Entries excerpted from a collection:
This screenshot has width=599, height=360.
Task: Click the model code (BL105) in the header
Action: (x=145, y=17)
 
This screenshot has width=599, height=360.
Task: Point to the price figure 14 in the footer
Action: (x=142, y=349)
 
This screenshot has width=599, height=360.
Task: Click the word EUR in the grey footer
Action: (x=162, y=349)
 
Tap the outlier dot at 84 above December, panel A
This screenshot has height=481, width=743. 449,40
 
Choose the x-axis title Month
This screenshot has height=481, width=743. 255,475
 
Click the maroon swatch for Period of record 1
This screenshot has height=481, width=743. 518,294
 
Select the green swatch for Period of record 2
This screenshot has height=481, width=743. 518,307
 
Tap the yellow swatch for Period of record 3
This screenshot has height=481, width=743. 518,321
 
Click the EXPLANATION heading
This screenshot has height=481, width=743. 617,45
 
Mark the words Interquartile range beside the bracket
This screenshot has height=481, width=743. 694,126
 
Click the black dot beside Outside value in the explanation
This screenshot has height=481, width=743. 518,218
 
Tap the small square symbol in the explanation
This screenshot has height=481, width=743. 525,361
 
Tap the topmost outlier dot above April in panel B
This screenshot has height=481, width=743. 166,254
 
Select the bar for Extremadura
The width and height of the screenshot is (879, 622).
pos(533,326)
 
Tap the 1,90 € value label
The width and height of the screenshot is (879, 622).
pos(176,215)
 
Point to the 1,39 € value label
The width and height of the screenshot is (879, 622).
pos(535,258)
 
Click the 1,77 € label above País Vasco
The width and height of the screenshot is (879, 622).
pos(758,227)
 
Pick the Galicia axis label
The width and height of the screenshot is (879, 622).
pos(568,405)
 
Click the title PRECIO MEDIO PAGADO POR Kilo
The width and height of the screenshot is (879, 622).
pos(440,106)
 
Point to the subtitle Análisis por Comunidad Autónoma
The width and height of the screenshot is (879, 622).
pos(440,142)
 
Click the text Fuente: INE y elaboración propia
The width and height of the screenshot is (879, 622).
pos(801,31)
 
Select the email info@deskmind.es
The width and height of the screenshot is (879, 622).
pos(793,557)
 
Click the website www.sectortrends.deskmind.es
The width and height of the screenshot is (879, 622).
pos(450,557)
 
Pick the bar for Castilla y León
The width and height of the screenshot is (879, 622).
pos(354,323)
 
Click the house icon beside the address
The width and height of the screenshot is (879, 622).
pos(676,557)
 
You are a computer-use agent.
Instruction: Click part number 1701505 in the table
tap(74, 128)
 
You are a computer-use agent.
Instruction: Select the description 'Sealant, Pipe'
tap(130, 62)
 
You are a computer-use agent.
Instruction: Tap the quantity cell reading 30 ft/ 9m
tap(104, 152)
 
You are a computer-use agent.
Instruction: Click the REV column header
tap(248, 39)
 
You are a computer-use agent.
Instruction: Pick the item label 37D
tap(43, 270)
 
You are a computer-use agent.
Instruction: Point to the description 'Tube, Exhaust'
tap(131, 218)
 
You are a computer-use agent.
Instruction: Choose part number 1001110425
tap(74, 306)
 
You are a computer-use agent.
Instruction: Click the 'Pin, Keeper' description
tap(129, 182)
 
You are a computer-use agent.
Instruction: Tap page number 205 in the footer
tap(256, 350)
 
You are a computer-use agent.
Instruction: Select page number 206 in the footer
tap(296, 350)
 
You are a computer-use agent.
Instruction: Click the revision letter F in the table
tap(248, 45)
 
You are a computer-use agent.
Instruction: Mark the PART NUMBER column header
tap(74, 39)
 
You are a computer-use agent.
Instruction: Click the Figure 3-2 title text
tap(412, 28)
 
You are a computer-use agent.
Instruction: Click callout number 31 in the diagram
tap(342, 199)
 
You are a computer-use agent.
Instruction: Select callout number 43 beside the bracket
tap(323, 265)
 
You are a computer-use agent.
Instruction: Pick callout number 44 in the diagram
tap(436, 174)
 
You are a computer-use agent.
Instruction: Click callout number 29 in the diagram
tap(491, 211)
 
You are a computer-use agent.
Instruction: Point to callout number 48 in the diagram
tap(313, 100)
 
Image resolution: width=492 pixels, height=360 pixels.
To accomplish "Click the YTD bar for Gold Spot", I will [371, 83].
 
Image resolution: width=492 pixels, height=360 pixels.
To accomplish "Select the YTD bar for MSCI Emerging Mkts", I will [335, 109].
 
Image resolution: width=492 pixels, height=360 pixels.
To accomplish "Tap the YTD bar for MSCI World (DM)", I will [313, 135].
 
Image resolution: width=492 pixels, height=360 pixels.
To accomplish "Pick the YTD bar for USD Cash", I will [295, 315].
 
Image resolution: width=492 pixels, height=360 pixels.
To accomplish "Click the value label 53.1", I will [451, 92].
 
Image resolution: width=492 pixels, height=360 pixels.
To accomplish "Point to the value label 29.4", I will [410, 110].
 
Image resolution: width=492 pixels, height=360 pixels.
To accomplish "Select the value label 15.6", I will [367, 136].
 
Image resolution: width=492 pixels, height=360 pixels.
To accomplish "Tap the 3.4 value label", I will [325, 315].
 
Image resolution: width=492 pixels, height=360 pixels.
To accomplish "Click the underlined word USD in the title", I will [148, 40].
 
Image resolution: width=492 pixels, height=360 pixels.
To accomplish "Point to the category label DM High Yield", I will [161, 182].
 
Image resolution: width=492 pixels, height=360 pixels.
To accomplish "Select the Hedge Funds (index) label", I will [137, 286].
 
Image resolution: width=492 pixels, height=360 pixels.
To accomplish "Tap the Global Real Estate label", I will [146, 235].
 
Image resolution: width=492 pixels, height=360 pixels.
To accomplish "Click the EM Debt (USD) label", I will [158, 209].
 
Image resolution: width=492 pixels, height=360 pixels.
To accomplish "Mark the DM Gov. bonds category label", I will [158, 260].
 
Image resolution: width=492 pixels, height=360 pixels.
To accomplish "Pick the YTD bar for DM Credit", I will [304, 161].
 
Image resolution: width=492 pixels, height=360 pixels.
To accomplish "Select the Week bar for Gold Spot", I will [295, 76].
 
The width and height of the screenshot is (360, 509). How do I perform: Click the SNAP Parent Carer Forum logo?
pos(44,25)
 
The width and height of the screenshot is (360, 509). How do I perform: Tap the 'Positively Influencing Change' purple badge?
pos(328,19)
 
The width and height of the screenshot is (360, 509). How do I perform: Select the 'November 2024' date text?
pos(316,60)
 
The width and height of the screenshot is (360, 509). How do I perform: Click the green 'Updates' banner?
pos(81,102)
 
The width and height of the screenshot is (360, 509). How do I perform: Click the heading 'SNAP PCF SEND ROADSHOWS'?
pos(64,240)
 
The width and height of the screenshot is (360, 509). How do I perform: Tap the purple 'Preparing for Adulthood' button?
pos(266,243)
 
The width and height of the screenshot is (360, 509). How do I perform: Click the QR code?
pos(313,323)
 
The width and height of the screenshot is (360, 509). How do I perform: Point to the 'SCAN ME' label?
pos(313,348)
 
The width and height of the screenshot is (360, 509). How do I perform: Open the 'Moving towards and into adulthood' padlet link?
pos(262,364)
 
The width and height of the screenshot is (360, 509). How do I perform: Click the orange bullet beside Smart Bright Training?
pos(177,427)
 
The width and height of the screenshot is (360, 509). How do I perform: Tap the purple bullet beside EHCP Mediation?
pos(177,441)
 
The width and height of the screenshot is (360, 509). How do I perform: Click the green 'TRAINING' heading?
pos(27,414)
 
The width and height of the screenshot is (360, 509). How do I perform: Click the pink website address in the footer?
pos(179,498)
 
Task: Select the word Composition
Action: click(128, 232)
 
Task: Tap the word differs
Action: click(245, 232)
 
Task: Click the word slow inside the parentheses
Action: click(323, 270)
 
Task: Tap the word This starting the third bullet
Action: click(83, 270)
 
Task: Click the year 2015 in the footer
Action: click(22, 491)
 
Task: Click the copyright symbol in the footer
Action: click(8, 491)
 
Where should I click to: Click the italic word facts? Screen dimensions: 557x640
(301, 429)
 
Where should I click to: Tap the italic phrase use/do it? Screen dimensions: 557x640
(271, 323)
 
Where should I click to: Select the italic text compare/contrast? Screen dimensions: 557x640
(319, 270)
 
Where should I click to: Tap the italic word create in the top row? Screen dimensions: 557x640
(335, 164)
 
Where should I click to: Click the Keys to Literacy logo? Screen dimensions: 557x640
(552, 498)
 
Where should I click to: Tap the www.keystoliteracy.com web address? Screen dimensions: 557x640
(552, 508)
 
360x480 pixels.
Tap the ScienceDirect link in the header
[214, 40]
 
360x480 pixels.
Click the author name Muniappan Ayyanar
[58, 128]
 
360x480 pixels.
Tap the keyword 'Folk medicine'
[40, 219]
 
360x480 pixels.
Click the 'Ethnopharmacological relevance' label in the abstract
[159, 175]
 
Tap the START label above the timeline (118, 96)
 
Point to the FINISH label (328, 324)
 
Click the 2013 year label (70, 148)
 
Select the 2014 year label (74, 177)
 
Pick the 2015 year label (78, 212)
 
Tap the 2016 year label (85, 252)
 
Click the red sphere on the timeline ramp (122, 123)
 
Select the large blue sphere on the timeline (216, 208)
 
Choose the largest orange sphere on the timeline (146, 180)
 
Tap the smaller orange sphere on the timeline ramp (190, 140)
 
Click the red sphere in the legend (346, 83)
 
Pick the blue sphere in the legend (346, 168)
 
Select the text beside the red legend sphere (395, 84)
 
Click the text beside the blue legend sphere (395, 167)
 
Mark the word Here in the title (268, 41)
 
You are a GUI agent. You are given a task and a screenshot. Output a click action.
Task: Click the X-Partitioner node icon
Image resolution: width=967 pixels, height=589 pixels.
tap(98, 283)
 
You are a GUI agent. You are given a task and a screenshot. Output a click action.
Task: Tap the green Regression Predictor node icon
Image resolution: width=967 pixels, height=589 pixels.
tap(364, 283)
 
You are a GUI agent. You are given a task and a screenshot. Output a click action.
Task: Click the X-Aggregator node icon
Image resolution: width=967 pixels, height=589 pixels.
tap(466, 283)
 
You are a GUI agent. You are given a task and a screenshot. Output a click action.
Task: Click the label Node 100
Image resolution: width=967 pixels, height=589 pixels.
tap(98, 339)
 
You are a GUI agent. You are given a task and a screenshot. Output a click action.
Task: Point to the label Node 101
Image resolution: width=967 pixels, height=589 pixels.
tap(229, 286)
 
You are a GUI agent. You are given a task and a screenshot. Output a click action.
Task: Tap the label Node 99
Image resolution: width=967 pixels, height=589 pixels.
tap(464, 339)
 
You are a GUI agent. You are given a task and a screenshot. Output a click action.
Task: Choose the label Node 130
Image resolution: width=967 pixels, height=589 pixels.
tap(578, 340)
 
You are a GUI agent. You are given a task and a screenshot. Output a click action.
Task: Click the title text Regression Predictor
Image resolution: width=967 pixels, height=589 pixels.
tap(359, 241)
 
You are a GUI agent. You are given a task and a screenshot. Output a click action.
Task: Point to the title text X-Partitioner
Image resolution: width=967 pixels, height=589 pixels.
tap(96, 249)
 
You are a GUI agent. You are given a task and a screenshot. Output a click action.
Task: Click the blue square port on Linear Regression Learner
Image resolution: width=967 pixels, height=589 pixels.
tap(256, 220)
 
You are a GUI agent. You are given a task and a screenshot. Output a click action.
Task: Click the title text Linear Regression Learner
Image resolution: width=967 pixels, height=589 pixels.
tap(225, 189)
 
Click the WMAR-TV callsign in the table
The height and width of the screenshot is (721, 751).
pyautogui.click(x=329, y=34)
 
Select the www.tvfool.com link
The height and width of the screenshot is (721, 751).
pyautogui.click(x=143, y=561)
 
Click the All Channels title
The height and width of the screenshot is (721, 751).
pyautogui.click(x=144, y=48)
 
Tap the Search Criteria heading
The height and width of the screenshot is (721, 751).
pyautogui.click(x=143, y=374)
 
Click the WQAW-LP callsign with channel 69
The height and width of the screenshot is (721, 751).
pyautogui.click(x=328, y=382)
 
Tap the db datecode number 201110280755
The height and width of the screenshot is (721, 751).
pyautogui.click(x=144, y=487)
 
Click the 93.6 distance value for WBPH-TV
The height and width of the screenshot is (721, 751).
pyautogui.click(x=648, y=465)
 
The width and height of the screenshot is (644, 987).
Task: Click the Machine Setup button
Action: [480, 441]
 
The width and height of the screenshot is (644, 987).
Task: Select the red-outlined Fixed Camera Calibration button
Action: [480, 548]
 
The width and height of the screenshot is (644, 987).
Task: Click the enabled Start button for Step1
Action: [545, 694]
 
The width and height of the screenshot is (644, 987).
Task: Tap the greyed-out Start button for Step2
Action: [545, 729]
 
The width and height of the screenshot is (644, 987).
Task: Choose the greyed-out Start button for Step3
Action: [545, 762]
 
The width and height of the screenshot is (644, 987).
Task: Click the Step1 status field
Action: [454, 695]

• **Prompt**:
Copy out the entries from the line containing "Pick the bar for Castilla y León" through the line containing "tap(296, 350)", renaming "Instruction" to "Directive" throughout and changing nothing else.

• **Response to the exercise**:
Pick the bar for Castilla y León
The width and height of the screenshot is (879, 622).
pos(354,323)
 
Click the house icon beside the address
The width and height of the screenshot is (879, 622).
pos(676,557)
 
You are a computer-use agent.
Directive: Click part number 1701505 in the table
tap(74, 128)
 
You are a computer-use agent.
Directive: Select the description 'Sealant, Pipe'
tap(130, 62)
 
You are a computer-use agent.
Directive: Tap the quantity cell reading 30 ft/ 9m
tap(104, 152)
 
You are a computer-use agent.
Directive: Click the REV column header
tap(248, 39)
 
You are a computer-use agent.
Directive: Pick the item label 37D
tap(43, 270)
 
You are a computer-use agent.
Directive: Point to the description 'Tube, Exhaust'
tap(131, 218)
 
You are a computer-use agent.
Directive: Choose part number 1001110425
tap(74, 306)
 
You are a computer-use agent.
Directive: Click the 'Pin, Keeper' description
tap(129, 182)
 
You are a computer-use agent.
Directive: Tap page number 205 in the footer
tap(256, 350)
 
You are a computer-use agent.
Directive: Select page number 206 in the footer
tap(296, 350)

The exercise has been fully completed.